Work to do: List each line of the records below that contains the word "width". Case counts.
## START Data listing
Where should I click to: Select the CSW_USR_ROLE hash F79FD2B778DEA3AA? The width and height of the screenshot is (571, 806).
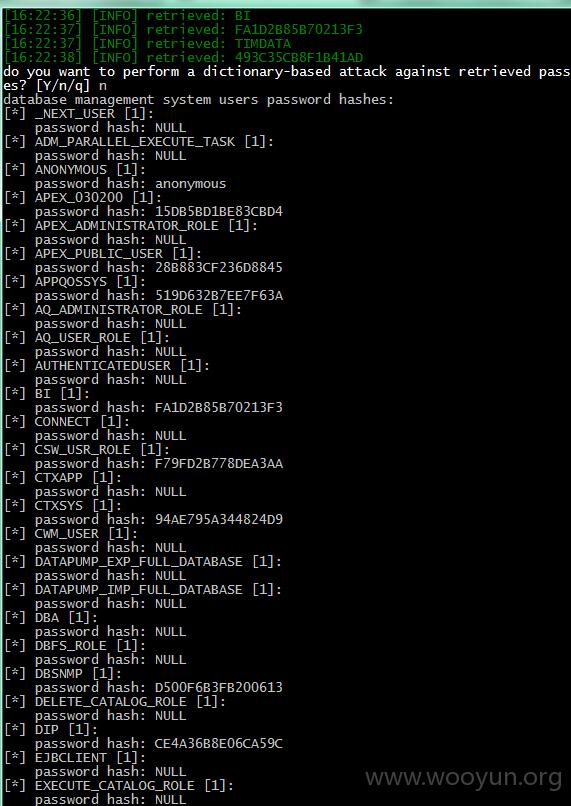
## END Data listing
## START Data listing
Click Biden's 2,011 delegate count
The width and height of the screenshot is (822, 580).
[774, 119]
## END Data listing
## START Data listing
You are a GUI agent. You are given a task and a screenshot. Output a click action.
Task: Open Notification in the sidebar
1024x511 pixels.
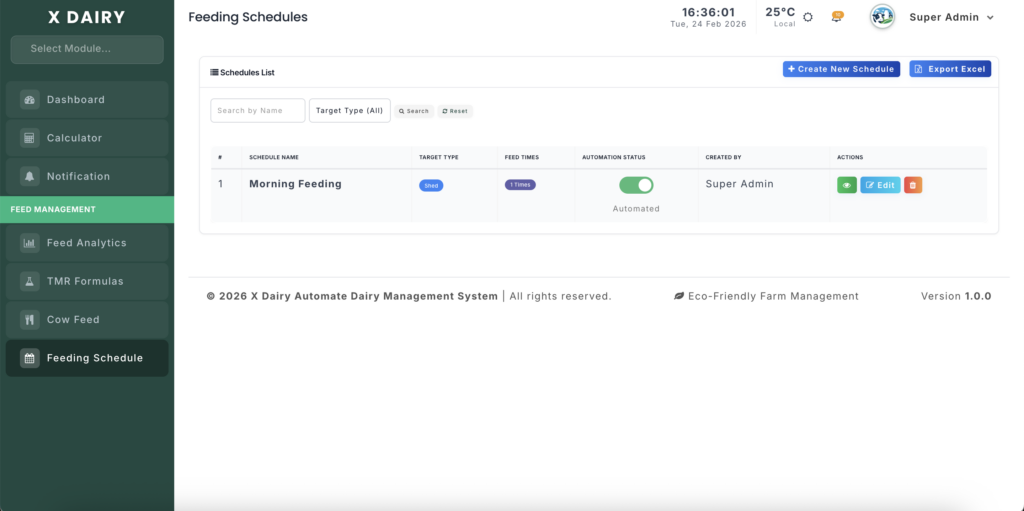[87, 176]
## END Data listing
Full response:
Where should I click to: Select the CSW_USR_ROLE hash F79FD2B778DEA3AA? The width and height of the screenshot is (571, 806).
The width and height of the screenshot is (822, 580).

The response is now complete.